Lorsqu’il arriva, il trouva Baccarat seule avec la petite juive.

– Je vous apporte des renseignements sur don Inigo, dit le comte en entrant.

– De qui les tenez-vous ?

– Du baron de Manerve, qui lui sert de témoin contre Andréa.

– Manerve est votre ami, n’est-ce pas ?

– Oui. Vous le savez…

– Pouvez-vous compter sur lui ?

– Aveuglément.

– Eh bien, peut-être pourra-t-il nous servir…

– Comment cela ?

– Tenez, dit Baccarat, écrivez-lui un mot et demandez-lui un rendez-vous pour ce soir, chez vous, à huis clos.

– Bien, j’obéis.

Et le comte, en effet, écrivit, sous la dictée de Baccarat, ces mots à M. de Manerve :

« Mon cher ami, rendez-moi le service de venir prendre une tasse de thé chez moi, ce soir.
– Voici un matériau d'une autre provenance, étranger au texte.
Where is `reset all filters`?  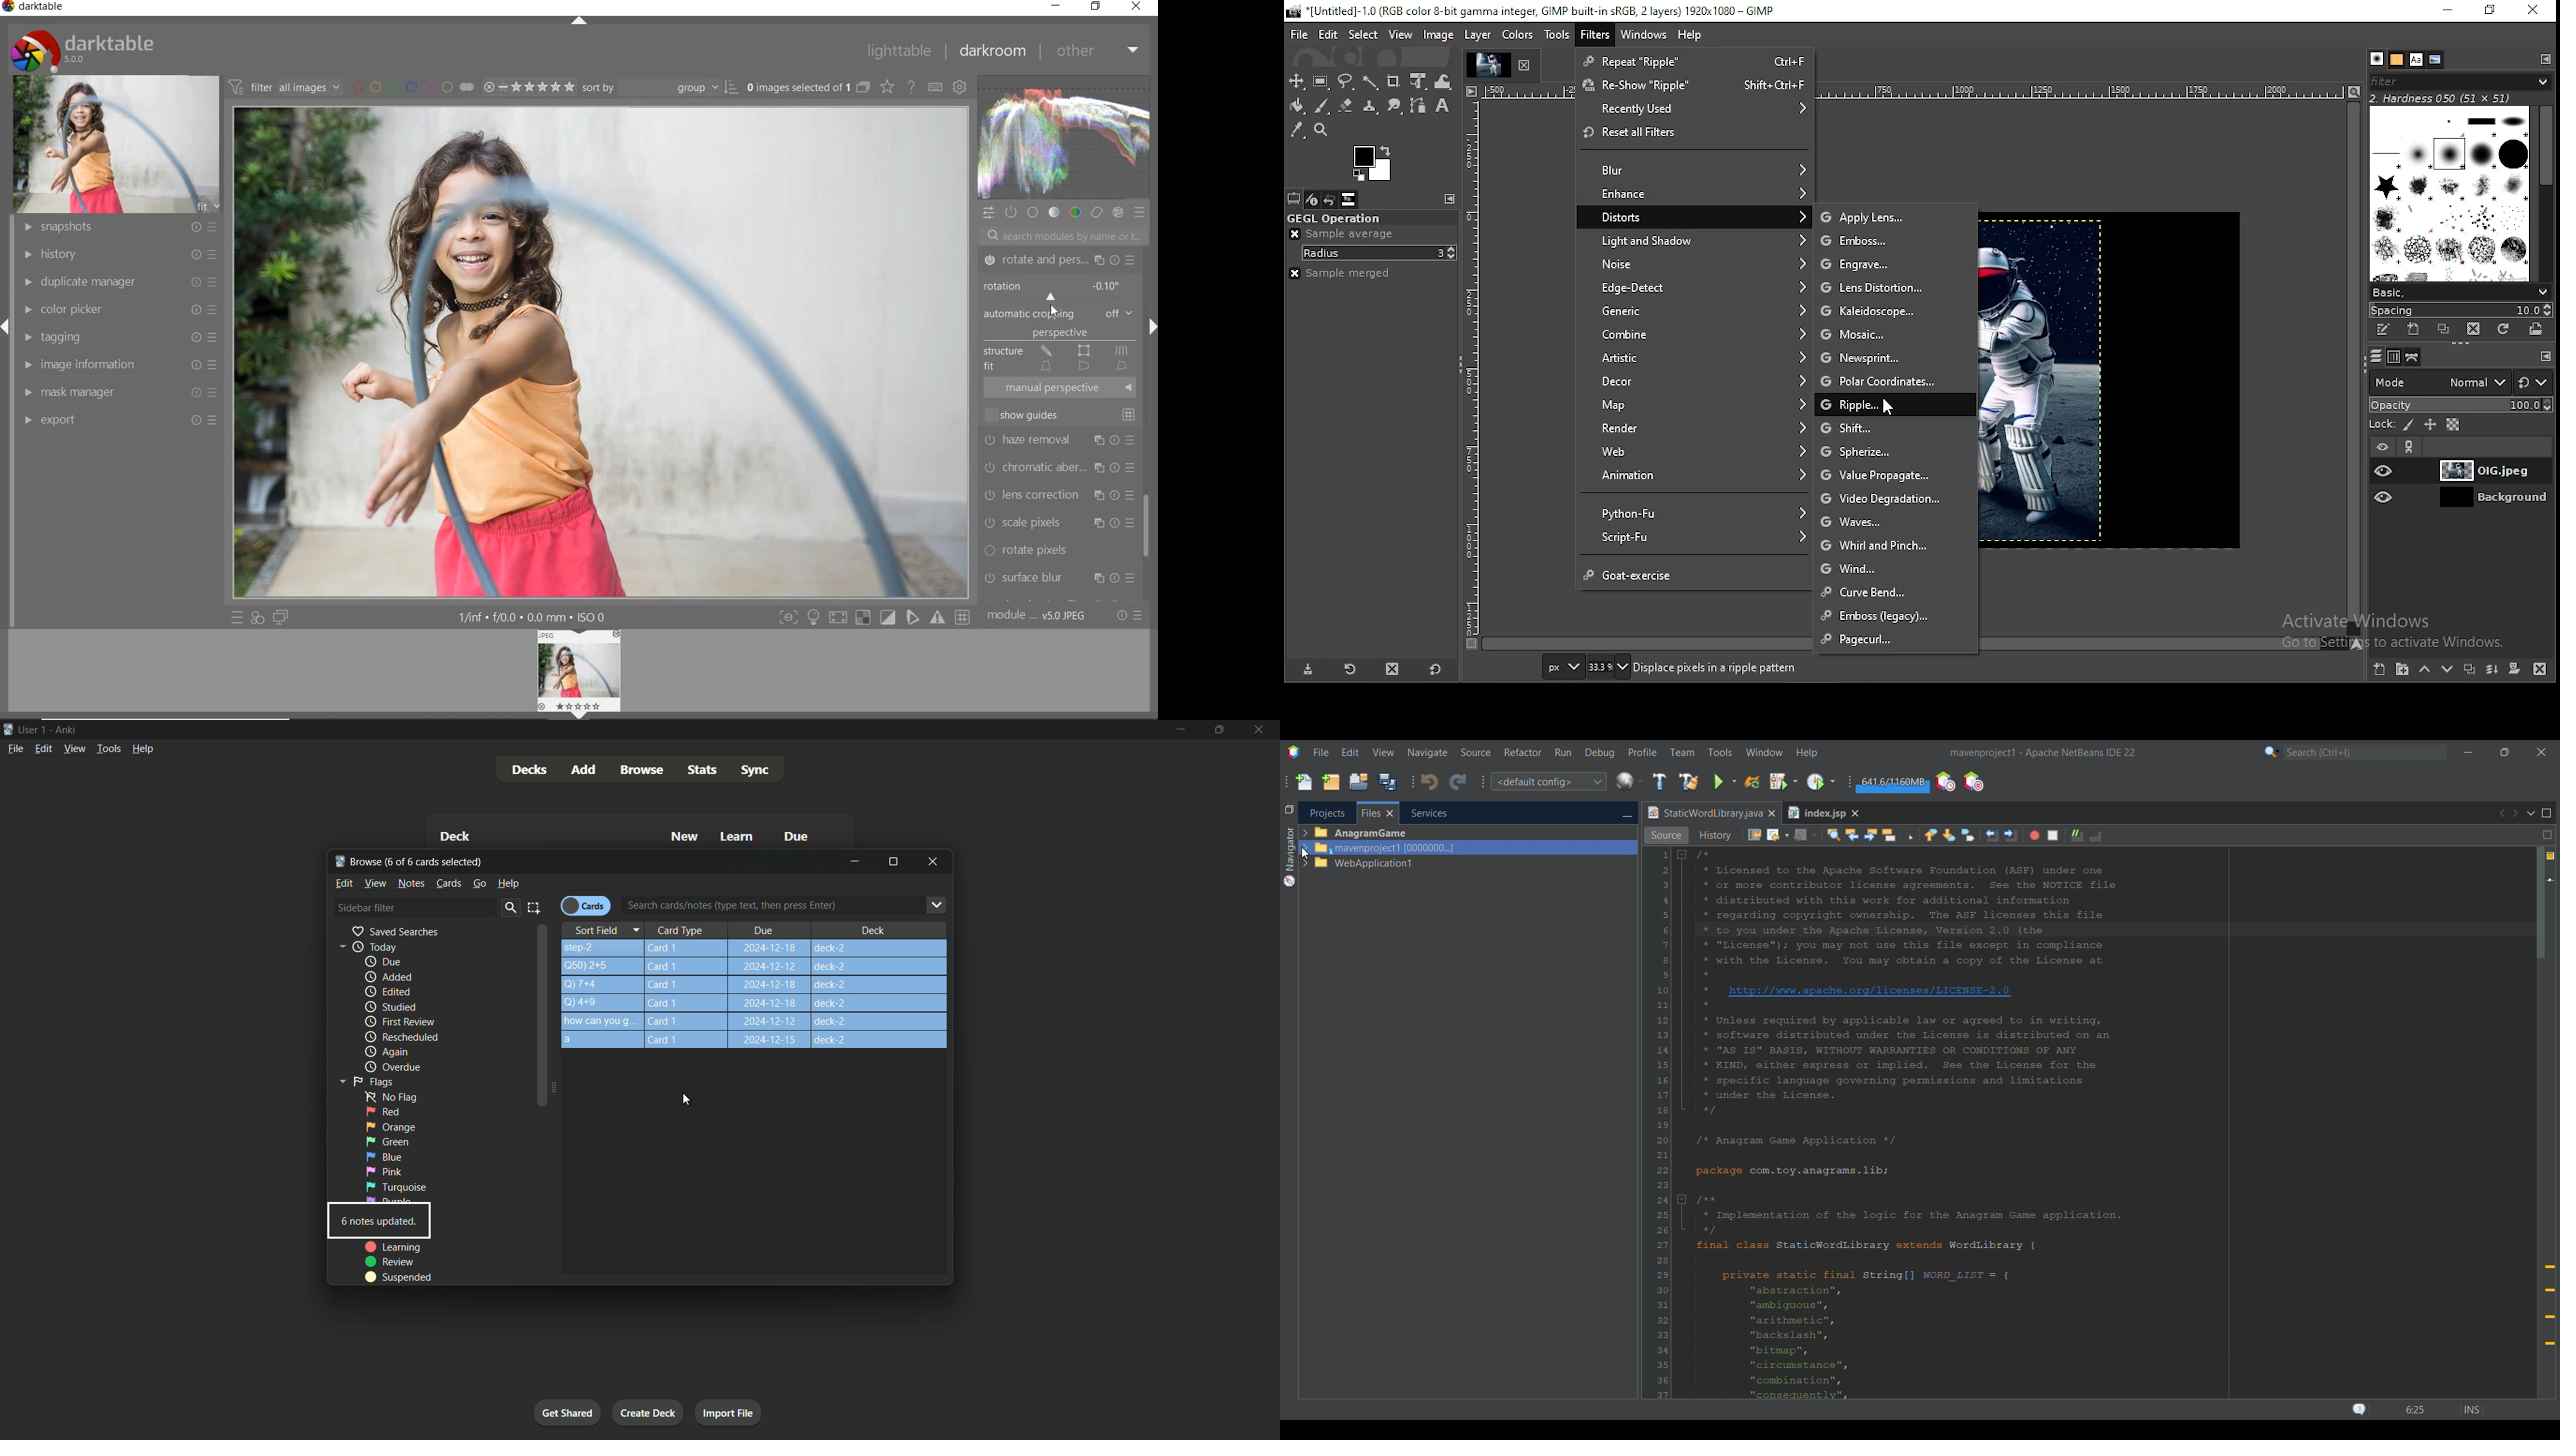 reset all filters is located at coordinates (1698, 136).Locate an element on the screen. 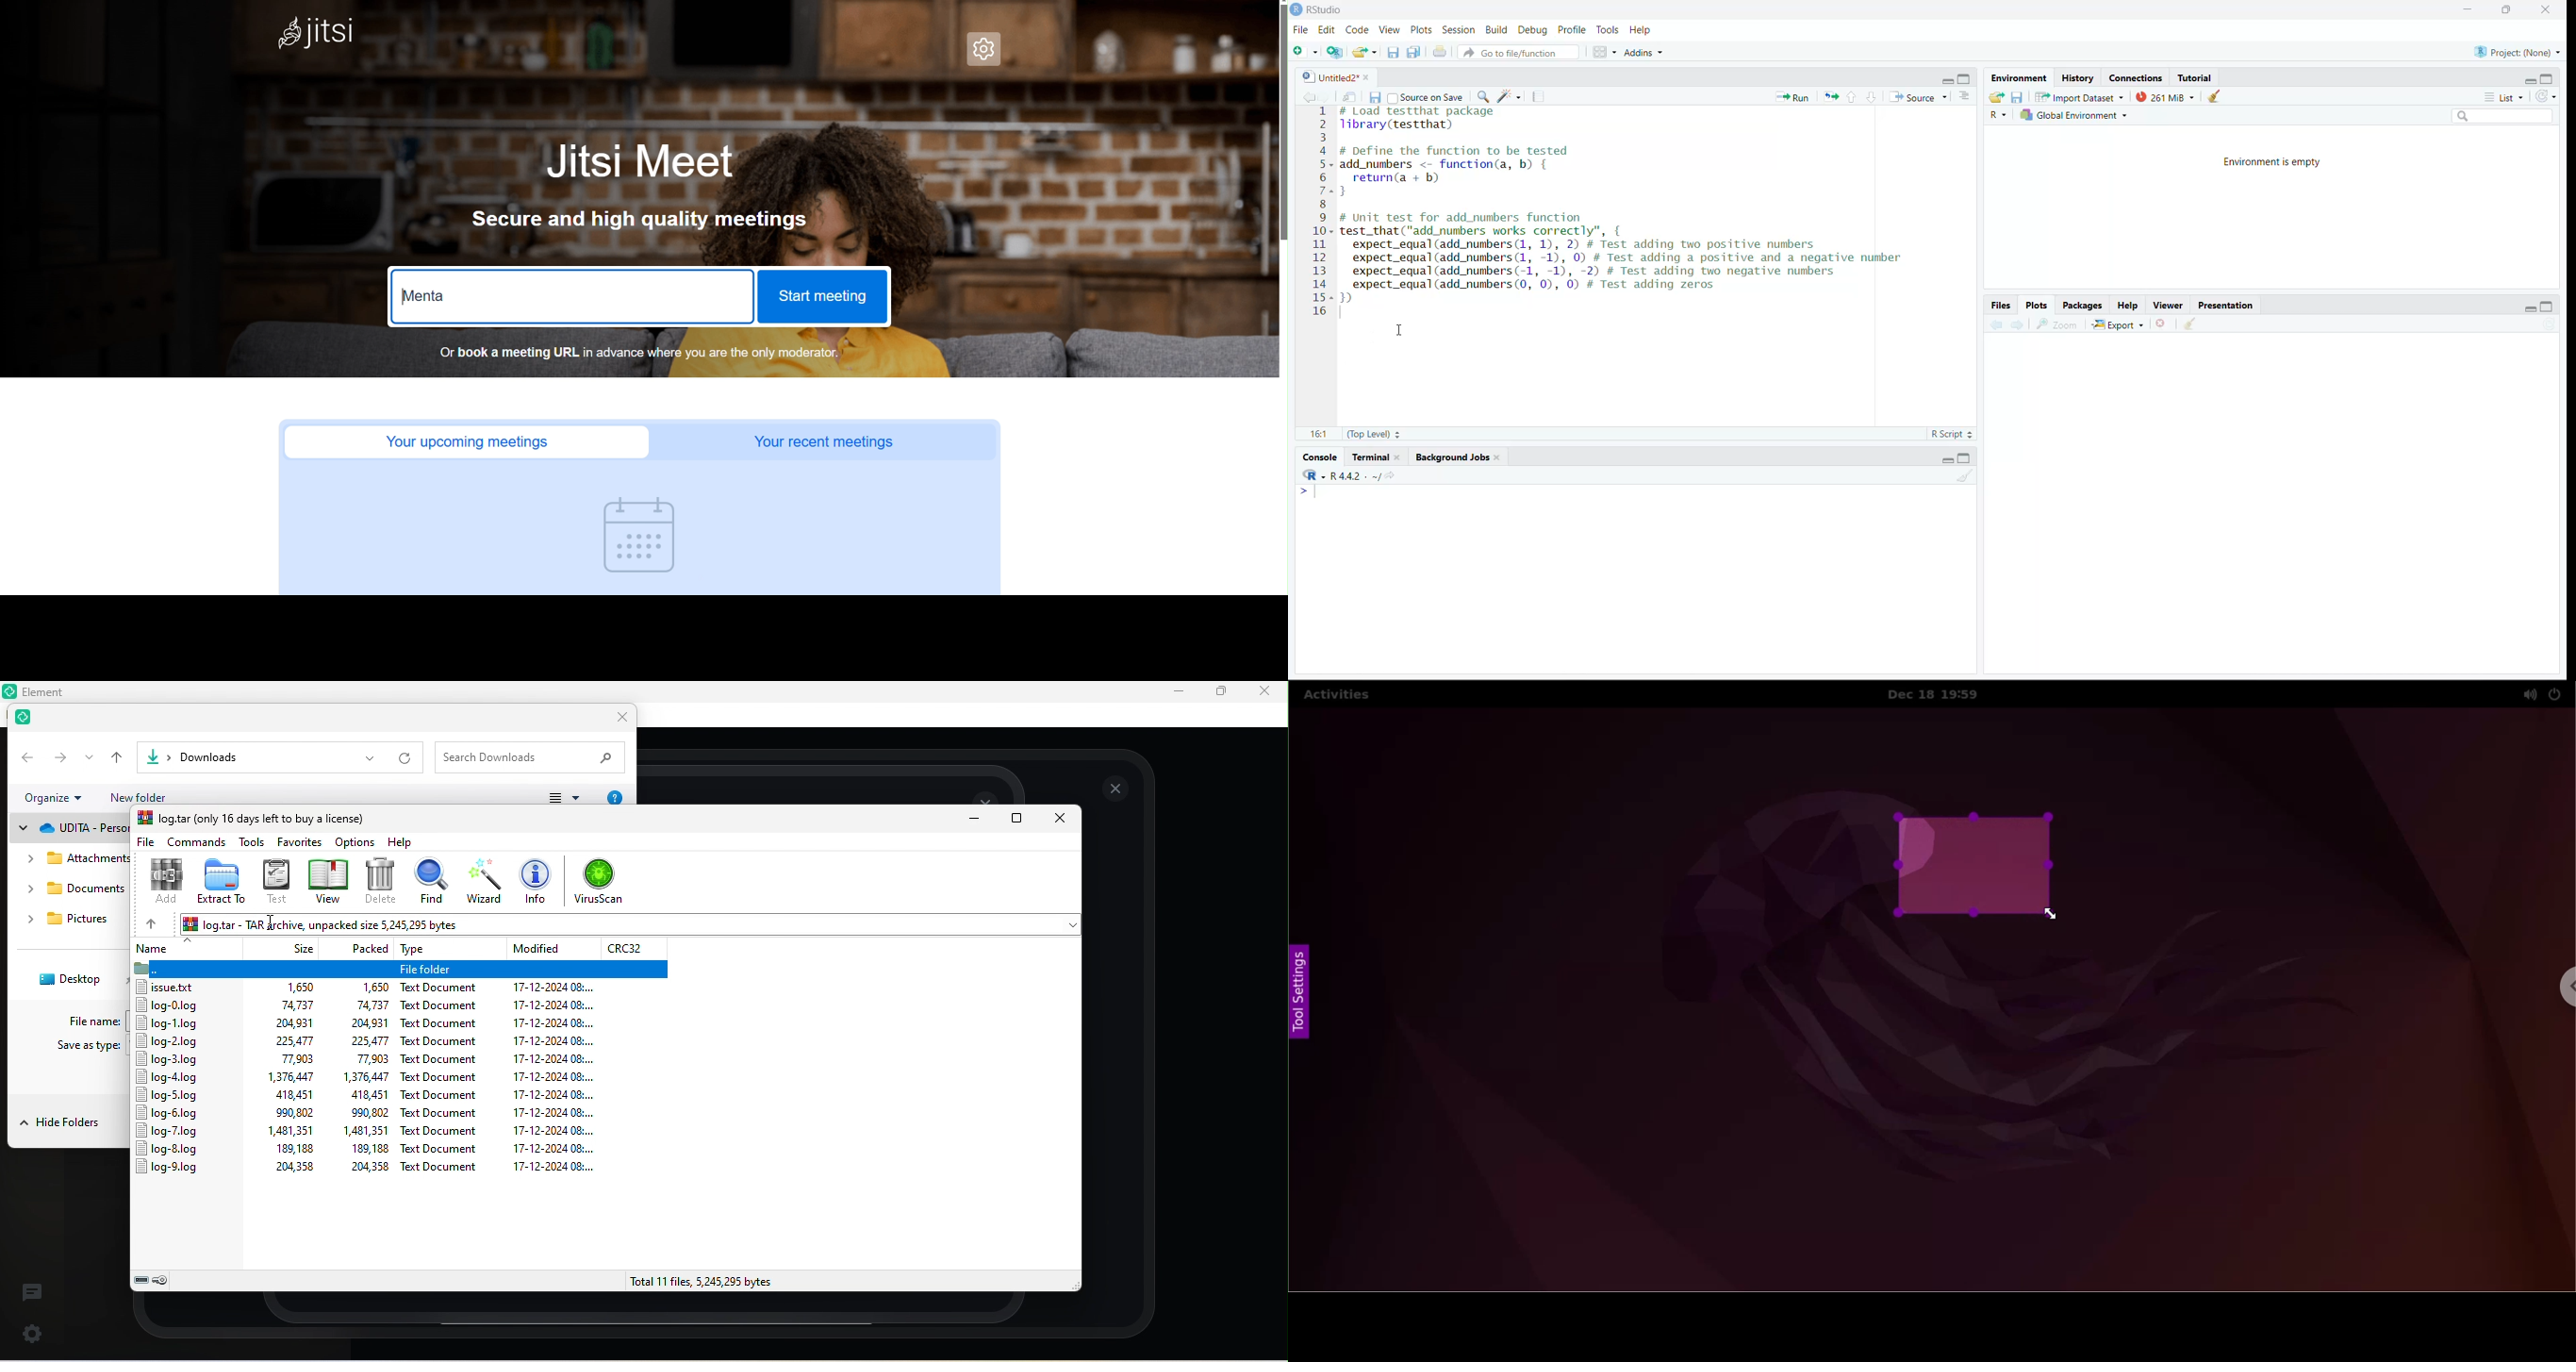  maximize is located at coordinates (1015, 822).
J’ai absolument besoin de vous voir. À neuf heures. »

Baccarat sonna, remit le billet du comte à un domestique, et donna l’ordre qu’il fût porté sur-le-champ.

Le jeune Russe était tellement habitué à se soumettre aux volontés de Baccarat sans jamais les commenter, qu’il ne prit même pas la peine de lui demander ce qu’il aurait à dire, le soir, au baron. Et il attendit patiemment ses instructions.

Mais Baccarat ne les lui donna point encore. Elle allait de nouveau tenter une expérience qui, plus d’une fois déjà, lui avait réussi.